• _Short task_: Reproduce the rows word for word, beginning at the very first row and continuing through the line that contains "pos(219,129)".

• _Input data_:
========================================

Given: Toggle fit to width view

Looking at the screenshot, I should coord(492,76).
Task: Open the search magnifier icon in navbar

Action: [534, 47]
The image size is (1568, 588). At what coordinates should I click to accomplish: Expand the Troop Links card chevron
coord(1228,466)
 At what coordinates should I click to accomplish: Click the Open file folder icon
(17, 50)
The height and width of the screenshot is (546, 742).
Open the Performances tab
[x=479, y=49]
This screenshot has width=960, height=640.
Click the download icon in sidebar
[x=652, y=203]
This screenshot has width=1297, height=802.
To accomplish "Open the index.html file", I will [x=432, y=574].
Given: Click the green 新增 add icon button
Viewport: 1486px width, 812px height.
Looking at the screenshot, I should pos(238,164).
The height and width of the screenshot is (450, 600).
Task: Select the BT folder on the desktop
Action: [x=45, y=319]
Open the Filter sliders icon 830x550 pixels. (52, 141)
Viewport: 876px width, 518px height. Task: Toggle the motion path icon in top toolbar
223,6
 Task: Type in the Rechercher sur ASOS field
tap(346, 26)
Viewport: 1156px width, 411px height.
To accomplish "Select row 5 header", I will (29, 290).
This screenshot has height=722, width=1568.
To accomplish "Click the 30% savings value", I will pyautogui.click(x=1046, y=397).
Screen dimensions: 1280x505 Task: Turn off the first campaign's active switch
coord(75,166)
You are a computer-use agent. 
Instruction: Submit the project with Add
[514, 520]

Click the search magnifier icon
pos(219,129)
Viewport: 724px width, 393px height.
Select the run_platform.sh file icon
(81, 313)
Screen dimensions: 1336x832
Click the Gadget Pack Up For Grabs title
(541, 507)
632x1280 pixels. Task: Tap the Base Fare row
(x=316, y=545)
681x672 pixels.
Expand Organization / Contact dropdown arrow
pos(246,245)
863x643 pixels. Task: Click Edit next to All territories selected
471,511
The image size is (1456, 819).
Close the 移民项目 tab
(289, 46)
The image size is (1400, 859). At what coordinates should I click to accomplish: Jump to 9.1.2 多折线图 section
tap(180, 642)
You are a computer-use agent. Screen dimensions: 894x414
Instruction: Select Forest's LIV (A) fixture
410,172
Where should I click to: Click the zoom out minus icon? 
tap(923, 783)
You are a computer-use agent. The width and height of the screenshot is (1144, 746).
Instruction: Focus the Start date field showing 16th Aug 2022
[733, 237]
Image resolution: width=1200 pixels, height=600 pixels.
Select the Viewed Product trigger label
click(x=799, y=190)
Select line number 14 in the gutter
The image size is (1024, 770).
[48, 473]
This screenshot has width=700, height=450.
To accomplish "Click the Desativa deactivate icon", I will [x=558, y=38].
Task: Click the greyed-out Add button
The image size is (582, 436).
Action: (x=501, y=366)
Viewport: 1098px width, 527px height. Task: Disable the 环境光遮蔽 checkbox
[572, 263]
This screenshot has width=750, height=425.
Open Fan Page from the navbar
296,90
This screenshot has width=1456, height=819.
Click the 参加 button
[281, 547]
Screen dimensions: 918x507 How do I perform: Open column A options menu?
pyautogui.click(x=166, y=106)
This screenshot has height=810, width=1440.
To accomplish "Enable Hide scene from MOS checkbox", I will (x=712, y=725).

========================================

• _Answer_:
Given: Toggle fit to width view

Looking at the screenshot, I should coord(492,76).
Task: Open the search magnifier icon in navbar

Action: [534, 47]
The image size is (1568, 588). At what coordinates should I click to accomplish: Expand the Troop Links card chevron
coord(1228,466)
 At what coordinates should I click to accomplish: Click the Open file folder icon
(17, 50)
The height and width of the screenshot is (546, 742).
Open the Performances tab
[x=479, y=49]
This screenshot has width=960, height=640.
Click the download icon in sidebar
[x=652, y=203]
This screenshot has width=1297, height=802.
To accomplish "Open the index.html file", I will [x=432, y=574].
Given: Click the green 新增 add icon button
Viewport: 1486px width, 812px height.
Looking at the screenshot, I should pos(238,164).
The height and width of the screenshot is (450, 600).
Task: Select the BT folder on the desktop
Action: [x=45, y=319]
Open the Filter sliders icon 830x550 pixels. (52, 141)
Viewport: 876px width, 518px height. Task: Toggle the motion path icon in top toolbar
223,6
 Task: Type in the Rechercher sur ASOS field
tap(346, 26)
Viewport: 1156px width, 411px height.
To accomplish "Select row 5 header", I will (29, 290).
This screenshot has height=722, width=1568.
To accomplish "Click the 30% savings value", I will pyautogui.click(x=1046, y=397).
Screen dimensions: 1280x505 Task: Turn off the first campaign's active switch
coord(75,166)
You are a computer-use agent. 
Instruction: Submit the project with Add
[514, 520]

Click the search magnifier icon
pos(219,129)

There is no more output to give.